Murphy was 19 when he was hired as one of the back-up performers on the NBC comedy weekly Saturday Night Live. His unique blend of youthful arrogance, sharkish good cheer, underlying rage, and street smart versatility transformed the comedian into SNL's prime attraction, and soon the country was reverberating with imitations of such choice Murphy characterizations as sourball celebrity Gumby, inner city kiddie host Mr. Robinson, prison poet Tyrone Green and The Little Rascals' Buckwheat. Just when it seemed that he couldn't get any more popular, Murphy was hastily added to the cast of the 1982 comedy/melodrama feature film 48 Hours, and voila, an eight-million-per-picture movie star was born.
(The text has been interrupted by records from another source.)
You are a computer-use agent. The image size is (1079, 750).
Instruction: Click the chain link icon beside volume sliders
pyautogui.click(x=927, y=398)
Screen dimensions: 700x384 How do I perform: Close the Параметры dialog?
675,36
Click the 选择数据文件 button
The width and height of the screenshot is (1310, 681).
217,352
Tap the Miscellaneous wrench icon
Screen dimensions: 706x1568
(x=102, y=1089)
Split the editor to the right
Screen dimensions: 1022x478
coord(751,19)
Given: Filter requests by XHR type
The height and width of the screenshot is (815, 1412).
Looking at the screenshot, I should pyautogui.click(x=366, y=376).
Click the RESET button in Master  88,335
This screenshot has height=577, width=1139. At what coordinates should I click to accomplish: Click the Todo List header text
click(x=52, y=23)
The actor followed this cinematic triumph with Trading Places, released in 1983, the same year that his comedy album Eddie Murphy, Comedian won a Grammy. In 1984, he was finally allowed to carry a picture himself; Beverly Hills Cop, one of the most successful pictures of the decade. Proving that at this juncture Murphy could do no wrong, his next starring vehicle The Golden Child (1986) made a fortune at the box office, despite the fact that the picture itself was less than perfect. After Beverly Hills Cop 2 and his live stand-up video Eddie Murphy Raw (both 1987), Murphy's popularity and career seemed to be in decline, though his staunchest fans refused to desert him. His esteem rose in the eyes of many with his next project, Coming to America (1987), a PG-rated outing that allowed him to play an abundance of characters--some of which he essayed so well that he was utterly unrecognizable. His first directorial effort was Harlem Nights (1989) which was followed by the 1992 political satire The Distinguished Gentleman. After a few critical and commercial flops, Murphy rebounded with a 1996 remake of Jerry Lewis' The Nutty Professor. The film proved to be an unqualified success, pointing the actor in a more family-friendly direction. His next couple of features, Dr. Dolittle and the animated Mulan (both 1998), were children-oriented affairs, although in 1999 he returned to more mature material with two 1999 comedies, Life (which he also produced) and Bowfinger, and The PJs, a fairly bawdy claymation sitcom about life in South Central L.A.